Predictions and Generational Precis

What can one say about a collection of stories meant to lead a reader into a decade, not reflect upon one that’s passed? I just finished the naked i: fictions for the seventies, published in 1971, and I’m not sure what to think, in terms of how well the book actually represented the general zeitgeist of the Western literary world during that era. After all, I didn’t even arrive on this planet until midway through said decade, not to mention being able to offer any authoritative judgment on it, even in terms of having paid attention to the seventies as a defining factor in whatever I may be reading.

Fortune Teller, Samuel Albrecht Anker, via Wikimedia Commons.

Fortune Teller, Samuel Albrecht Anker, via Wikimedia Commons.

Maybe what’s more perversely interesting to me is whether the editors of this collection felt that the authors they’d selected (mostly writers of fiction) would be remembered, and strikingly so, way down the line in the 21st century– and whether they thought the approaches and styles said writers were adopting would transform the literature of the future.
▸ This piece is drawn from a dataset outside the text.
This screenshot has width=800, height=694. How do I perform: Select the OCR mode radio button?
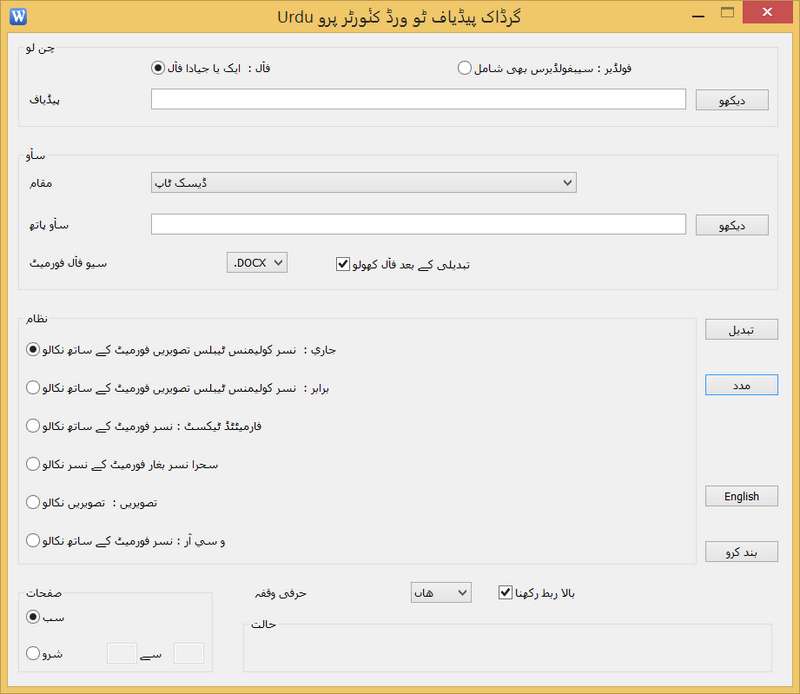click(x=33, y=541)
As to the first question, maybe half of those featured in the “our contemporaries” section are well-known today; admittedly, most probably are, for voracious readers of stuff that tends to find its way into New Yorker-ish outlets.

As to the second query, maybe it’s just because I’m getting older in general that some of these pieces do feel dated in a particular way, almost as if they were the stuff of adolescent assurance in literary form, a bundle of attitudes and assertions that society had over and done with long ago (and hence, do make up the identifiable stuff of a particular time period, in which case, the editors really may have put their finger on something). The piece by Norman O. Brown, wrestling with Freud’s legacy and (in language he wouldn’t have used) the need to do away with boundaries, man, like, between thought and the world; Ken Kesey’s neo-Beat letter to a friend; the in-your-face fuckfest in an excerpt from a Leonard Cohen novel*– yeah, those selections do feel clad in bell bottoms– but in terms of lasting influence, I get a sense that they merely represent something we had to get out of our collective system, and then move on.
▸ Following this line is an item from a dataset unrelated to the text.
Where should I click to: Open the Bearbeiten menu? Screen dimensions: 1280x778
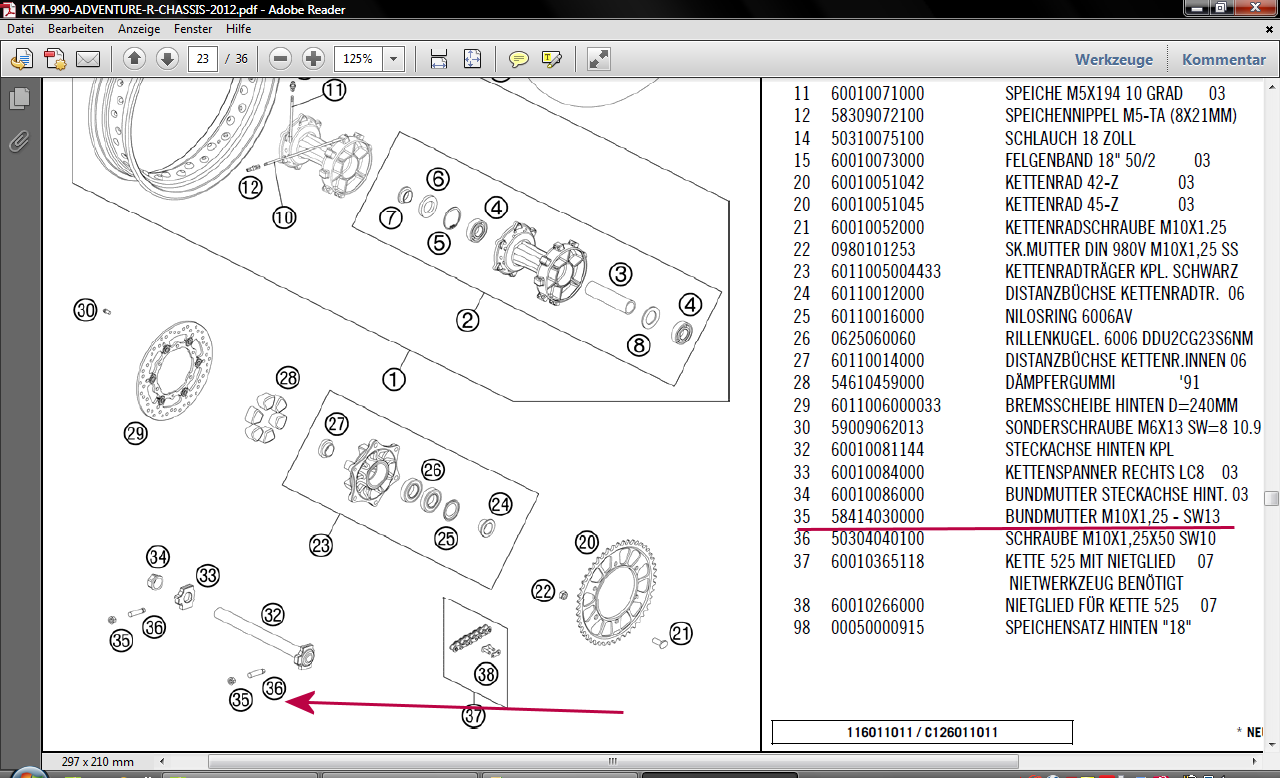pyautogui.click(x=76, y=29)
Not all of the book was devoted to predicting what would define an era; the best part of it, in fact, was the section containing said era’s literary predecessors. The first hundred-plus pages constituted an unbelievable treasure trove: Kafka, Borges, Cortázar, Ellison, Nabokov, Wright, and a couple of others. My mind was blown with the sheer high-quality concentration of it all. And then… the rest. Ted Hughes’s “Snow” and Jan Gerhard Toonder’s “The Spider” were probably my favorite of what remained, but damn– start off a book with the big hitters and then expect newcomers to live up to that? Not quite fair to young authors trying to make a name for themselves.
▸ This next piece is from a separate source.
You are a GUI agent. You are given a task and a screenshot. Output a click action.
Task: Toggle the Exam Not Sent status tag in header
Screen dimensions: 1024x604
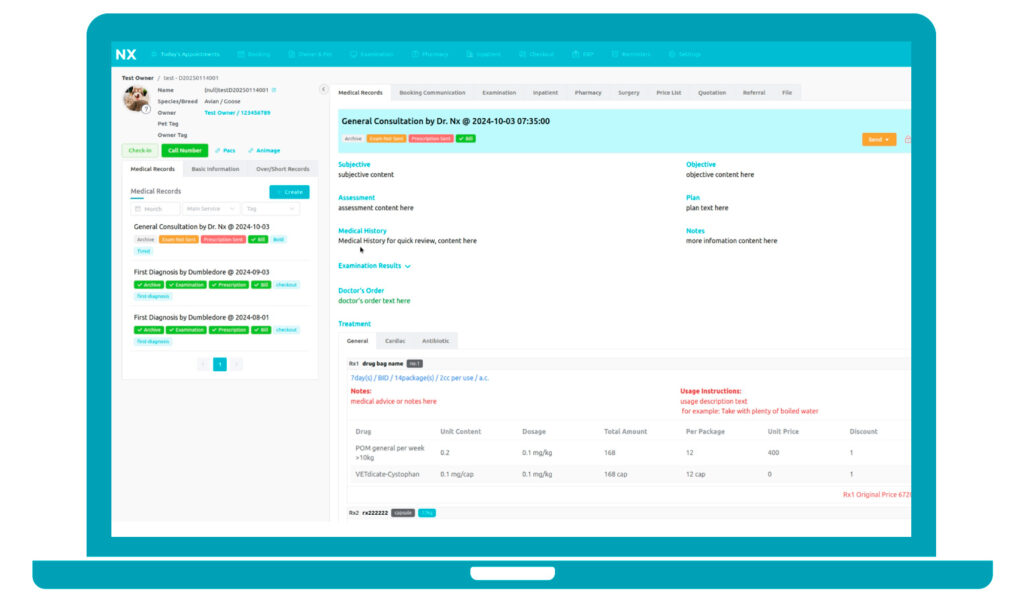pyautogui.click(x=386, y=139)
Well. No answers, as usual. But I’m truly glad I didn’t toss this one into the Goodwill pile, as almost happened when I was in the process of moving. It’s got me thinking, though, even if I’m not the best person to ask: what might we include in a volume attempting to give a literary summation of the 21st century’s first decade, at least for a certain part of the world– and is anyone willing to make a bolder move, and put together a predictive list of what will be representative of its second ten years?

 

* Beautiful Losers. Having read that book years ago, I’m not sure whether to be reassured or not about the continuity of my own taste, feeling just as eye-rollingly disgusted now as I did then at his narrative shenanigans.